Only lines with the string "Given" are wanted. Pull them out of the data.
────────────────────
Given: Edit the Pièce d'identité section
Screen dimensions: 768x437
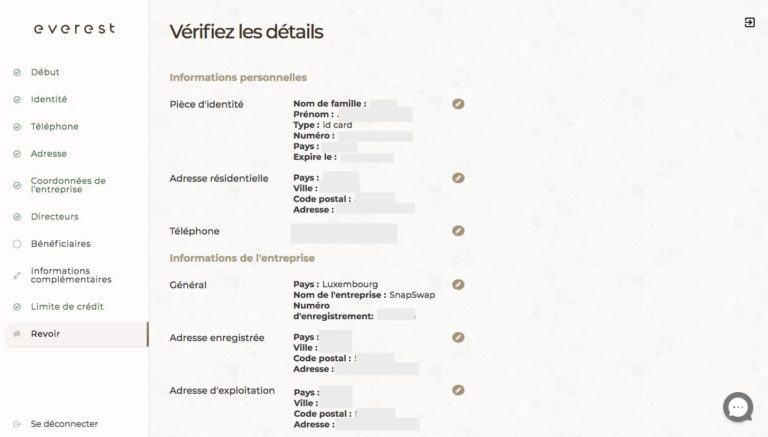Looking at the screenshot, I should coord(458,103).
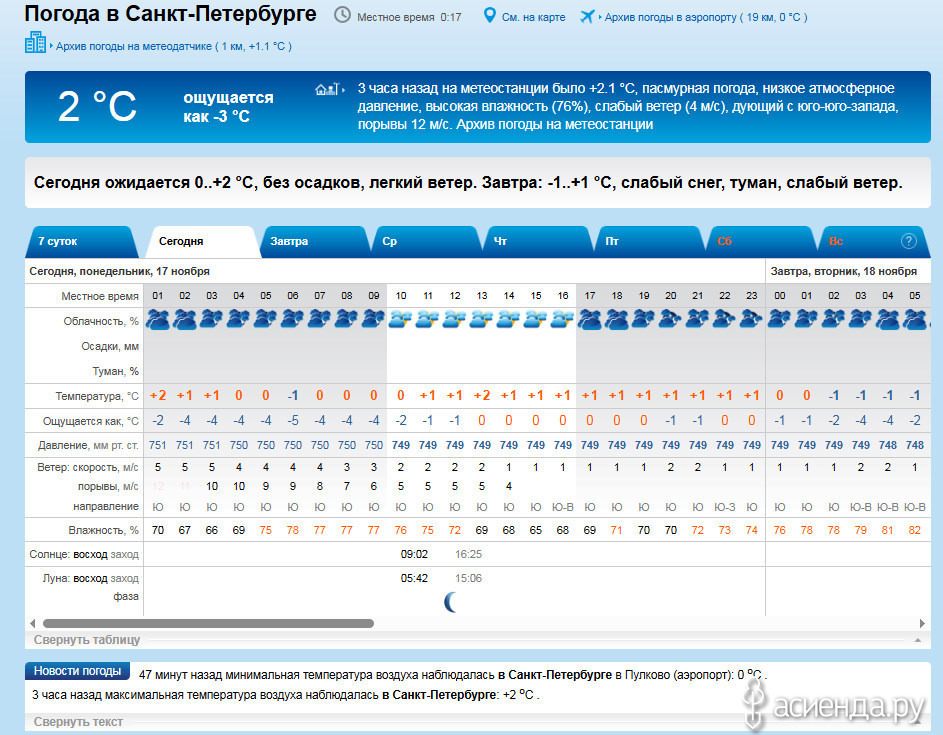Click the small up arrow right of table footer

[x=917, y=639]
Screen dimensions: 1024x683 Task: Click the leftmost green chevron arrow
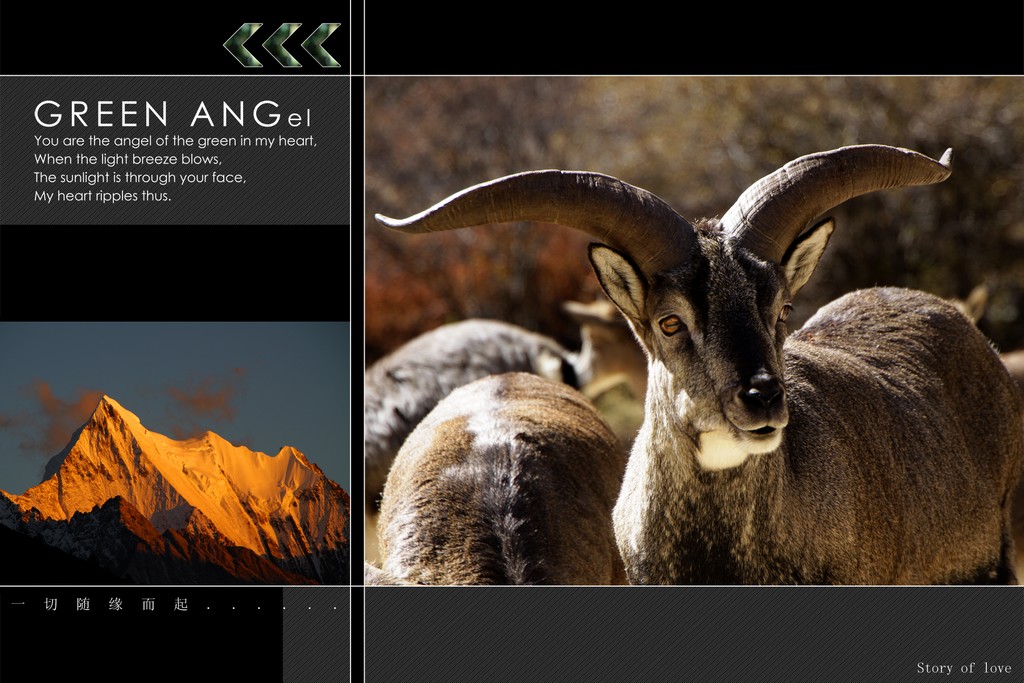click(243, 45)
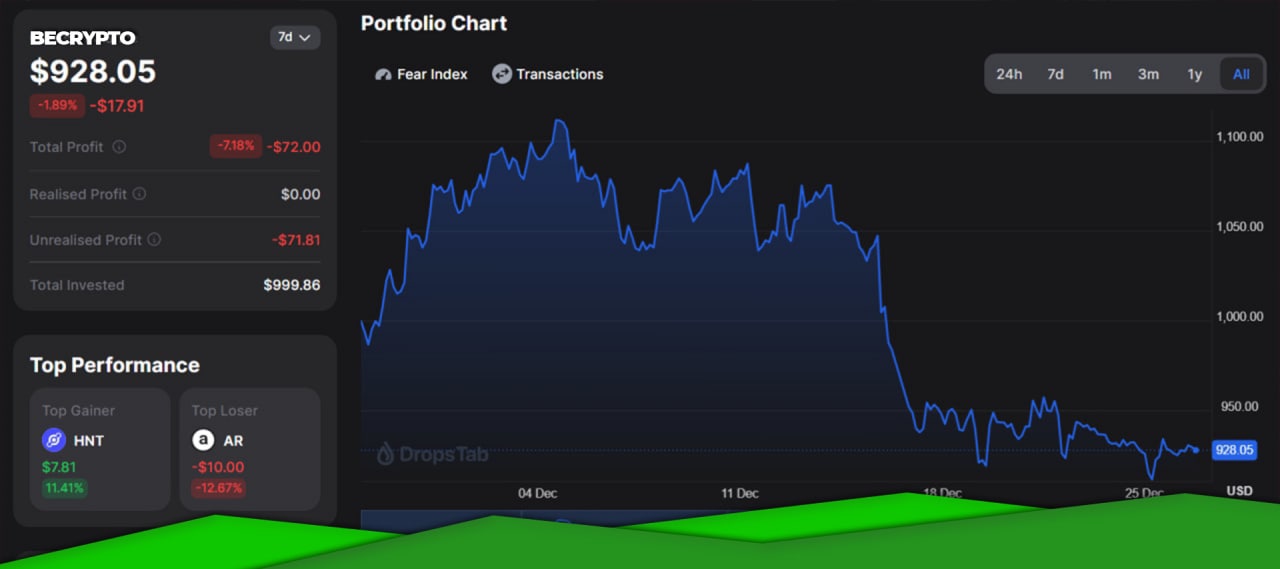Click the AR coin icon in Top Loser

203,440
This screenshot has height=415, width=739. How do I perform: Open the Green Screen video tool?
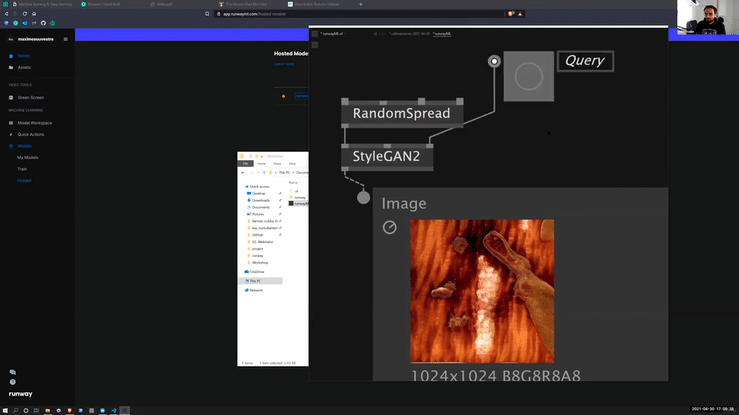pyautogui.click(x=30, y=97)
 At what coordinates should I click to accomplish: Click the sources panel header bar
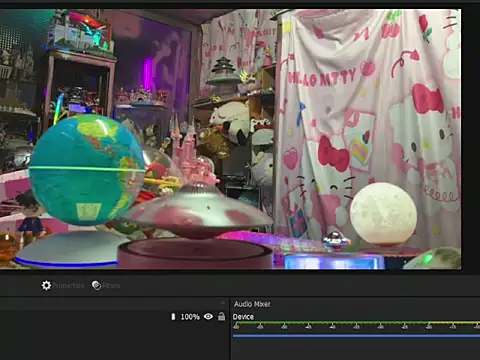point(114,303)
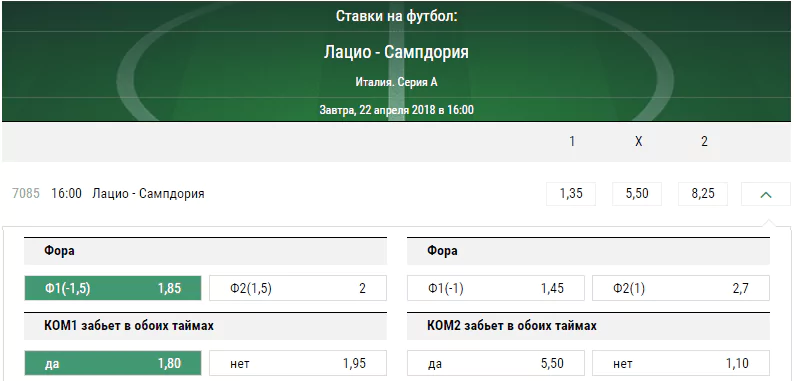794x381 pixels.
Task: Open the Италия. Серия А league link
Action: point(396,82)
────────────────────
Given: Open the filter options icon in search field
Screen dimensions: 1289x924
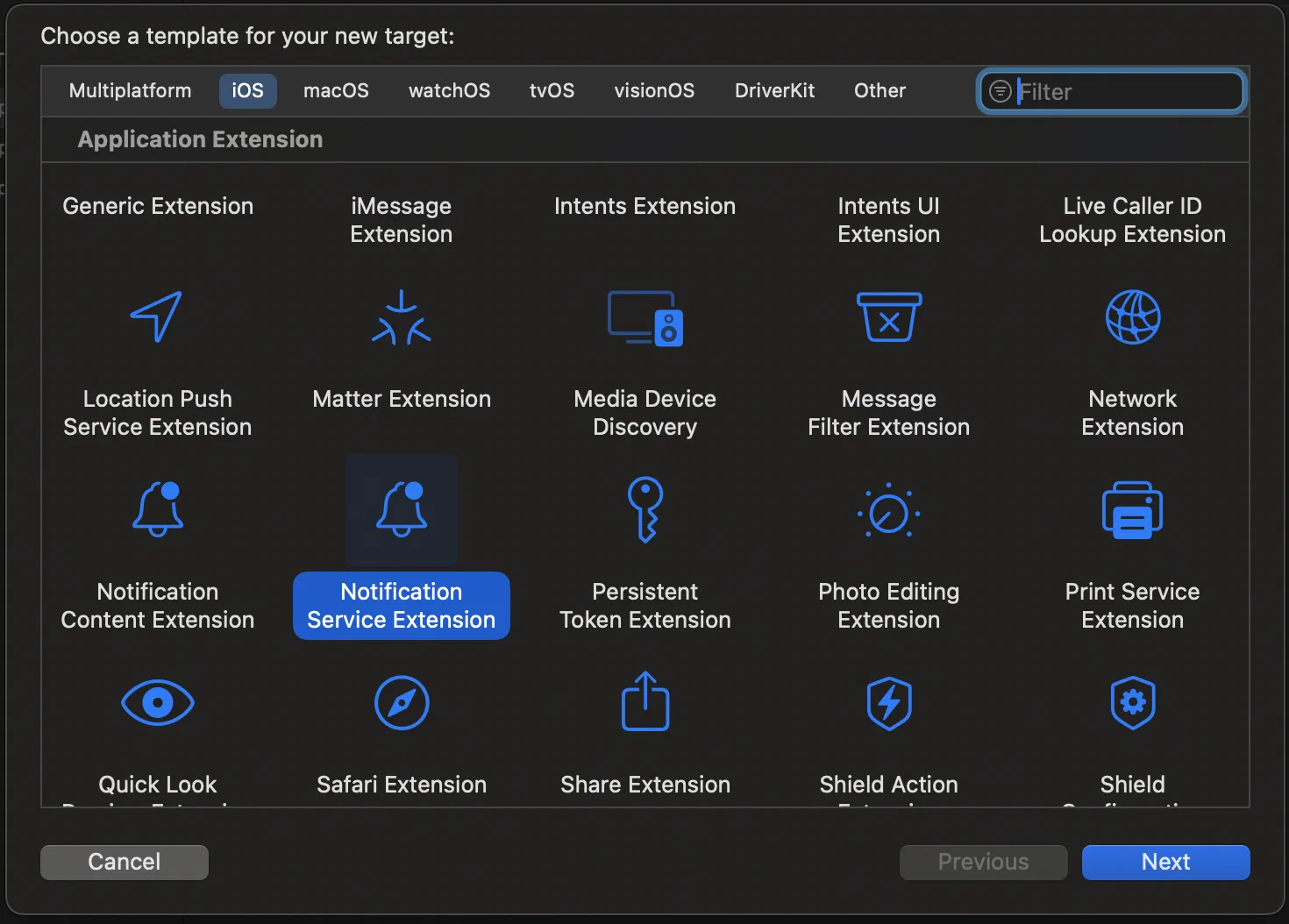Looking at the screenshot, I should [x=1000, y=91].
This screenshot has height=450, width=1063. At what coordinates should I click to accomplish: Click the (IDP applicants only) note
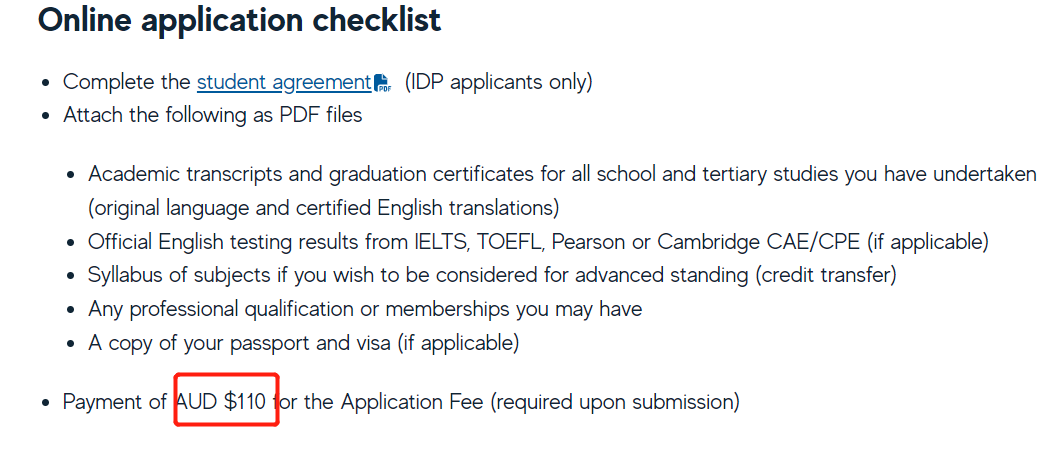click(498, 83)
────────────────────
**Written solution:**
Given: Edit the Pièce d'identité section
Given: Open the filter options icon in search field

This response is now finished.